What if the real competitive edge in healthcare AI isn’t the algorithm you’re using but the workflows you’ve mapped?
Imagine a physician walks into an exam room, seeing their patient who hasn’t been seen in six months.
Behind the scenes, this means data from multiple systems, years of medical history, recent lab results, and medication changes that need to be synthesized before that ten-minute conversation begins.
Now the doctor doesn’t care how the technology pulls it together; they just need it ready, fast. accurate and actionable.
This isn’t a hypothetical.
It’s the daily reality that Ekanjali Dhillon, Jim Sabogal, Robert Goodman, and Ghazenfer Mansoor unpacked in a recent Technology Rivers roundtable: Is Workflow the Moat in Healthcare AI?
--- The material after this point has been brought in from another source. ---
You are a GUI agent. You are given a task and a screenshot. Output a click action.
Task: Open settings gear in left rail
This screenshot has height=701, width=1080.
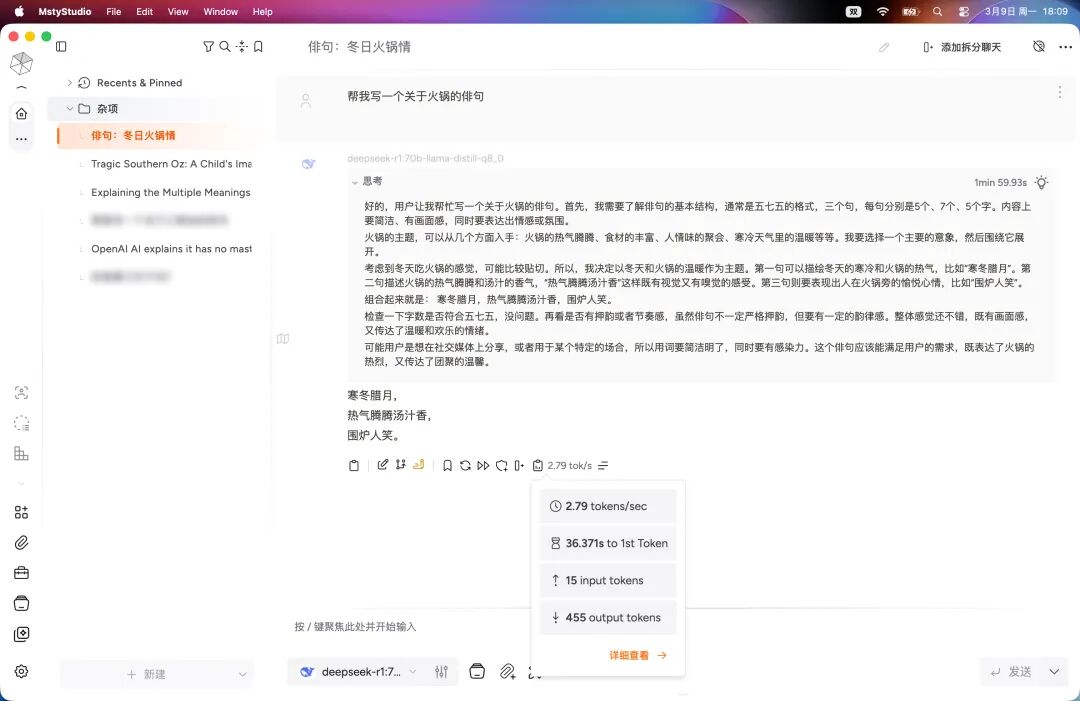click(21, 672)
And their answer might surprise you.
Why Everyone’s Chasing the Wrong Thing
Here’s the uncomfortable truth that emerged from the conversation: AI models are becoming commodities.
ChatGPT. Claude. Gemini. Llamas and new models drop constantly, each promising to be faster, smarter, cheaper.
Startups rush to marry themselves to the latest algorithm, convinced this one will be their differentiator.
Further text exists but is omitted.